TASK DETAILS – Go through the listing below and gather every line with the word "profile".

PROVIDED INFORMATION –

------------------------------------

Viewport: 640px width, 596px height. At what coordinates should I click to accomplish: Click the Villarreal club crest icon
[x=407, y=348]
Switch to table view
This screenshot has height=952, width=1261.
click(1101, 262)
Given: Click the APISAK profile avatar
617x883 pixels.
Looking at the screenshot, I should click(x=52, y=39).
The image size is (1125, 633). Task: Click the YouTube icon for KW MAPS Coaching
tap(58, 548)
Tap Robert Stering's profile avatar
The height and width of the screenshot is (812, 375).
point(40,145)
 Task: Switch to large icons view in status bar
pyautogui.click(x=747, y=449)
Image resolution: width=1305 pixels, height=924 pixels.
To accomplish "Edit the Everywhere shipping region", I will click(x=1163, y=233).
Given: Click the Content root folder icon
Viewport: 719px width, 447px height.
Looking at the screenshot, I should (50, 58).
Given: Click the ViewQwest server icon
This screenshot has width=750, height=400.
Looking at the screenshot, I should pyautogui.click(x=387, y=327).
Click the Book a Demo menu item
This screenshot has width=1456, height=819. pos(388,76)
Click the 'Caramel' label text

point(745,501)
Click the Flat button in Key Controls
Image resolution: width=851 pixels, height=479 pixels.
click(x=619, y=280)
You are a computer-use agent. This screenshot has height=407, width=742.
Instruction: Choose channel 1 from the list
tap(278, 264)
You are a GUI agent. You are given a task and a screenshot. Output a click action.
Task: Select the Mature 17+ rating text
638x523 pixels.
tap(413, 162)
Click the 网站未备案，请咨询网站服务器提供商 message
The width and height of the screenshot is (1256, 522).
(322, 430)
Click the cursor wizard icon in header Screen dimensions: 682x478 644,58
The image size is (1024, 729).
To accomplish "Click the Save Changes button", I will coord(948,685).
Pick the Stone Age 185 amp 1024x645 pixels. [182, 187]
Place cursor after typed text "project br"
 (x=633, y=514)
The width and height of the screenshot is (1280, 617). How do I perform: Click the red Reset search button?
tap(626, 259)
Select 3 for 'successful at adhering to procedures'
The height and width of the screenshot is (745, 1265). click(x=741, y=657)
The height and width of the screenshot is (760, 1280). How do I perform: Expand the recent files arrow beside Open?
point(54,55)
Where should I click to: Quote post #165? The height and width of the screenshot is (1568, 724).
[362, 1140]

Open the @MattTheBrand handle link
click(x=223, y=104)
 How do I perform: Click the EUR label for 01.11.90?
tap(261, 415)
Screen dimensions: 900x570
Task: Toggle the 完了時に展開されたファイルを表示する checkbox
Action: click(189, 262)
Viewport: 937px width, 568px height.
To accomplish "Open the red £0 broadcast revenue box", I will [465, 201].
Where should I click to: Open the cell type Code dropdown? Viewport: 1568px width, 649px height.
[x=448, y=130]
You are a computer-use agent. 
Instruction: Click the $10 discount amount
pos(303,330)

------------------------------------

OUTPUT OF THE EXERCISE –
Given: Click the APISAK profile avatar
Tap Robert Stering's profile avatar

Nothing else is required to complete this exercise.